HVAC equipment for house in North Carolina installed in a vented crawlspace over top of damp sand; this is not recommended for various energy, moisture and interior air quality reasons.
Leaky return plenum drawing in trace smoke during the field investigation; the system was negatively pressurized enough to backdraft the combustion air from water heater.
Unsealed conditioning equipment and ducts located outside the conditioned space in a vented attic, unconditioned crawlspace or basement.
Description of Implementation Error
Conditioning equipment installed in an unconditioned crawlspace (in the example photos) in combination with unsealed returns in the joist spaces.
Installing conditioning equipment in an unconditioned crawlspace or ventilated attic, in combination with unsealed returns in the joist spaces could result in contaminants and moisture being drawn into the conditioning equipment and distributed to the building. In combination with return plenums in floor joists and wall cavities, it is not uncommon for the space conditioning equipment to be unsealed and draw in air from the surrounding environment. During a field investigation it was found that the unsealed return negatively pressurized the basement enough to backdraft combustion air from the water heater. It should be noted that in this case there was a combustion air makeup supply installed as per the building code, but that this makeup air was not enough to overcome the negative pressurization caused by leaky ductwork.

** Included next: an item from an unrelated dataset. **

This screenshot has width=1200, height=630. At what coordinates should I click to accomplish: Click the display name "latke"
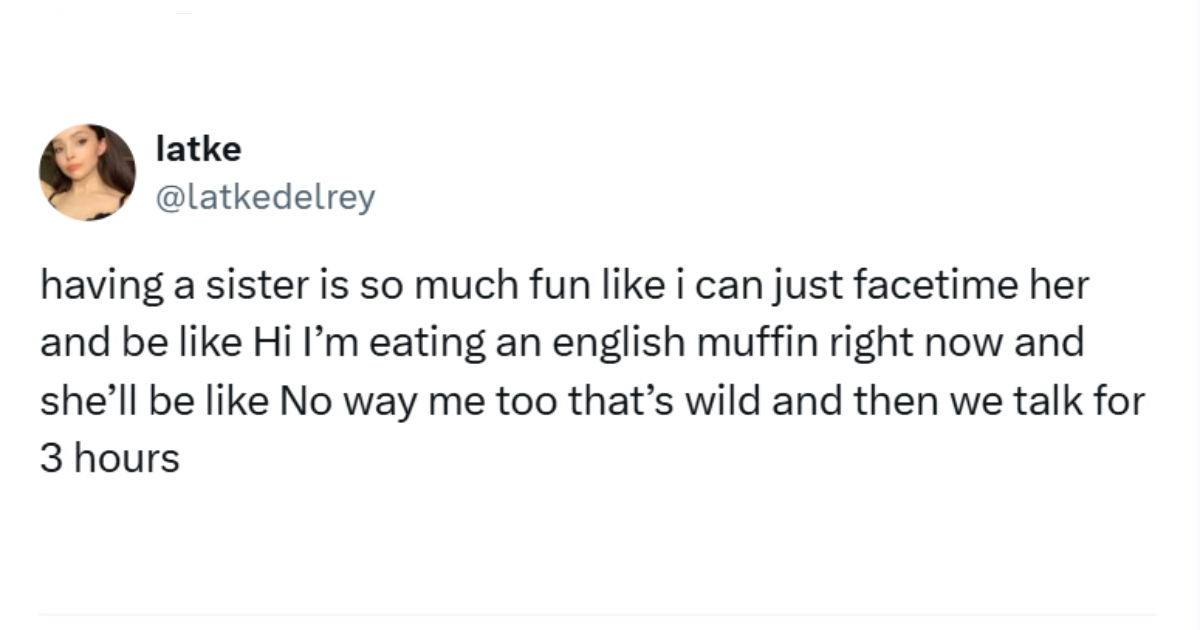click(x=199, y=150)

Only fully-ducted and sealed returns should be used but it is also important that the air conditioning equipment should also be sealed, especially when located in a vented crawlspace or attic. Air sealing should ideally be done with mastic, or (second choice) tape meeting UL 181A or 181B.1 Pressure testing of the entire ducting system and conditioning equipment will determine the amount and location of air leakage with a fan and manometer.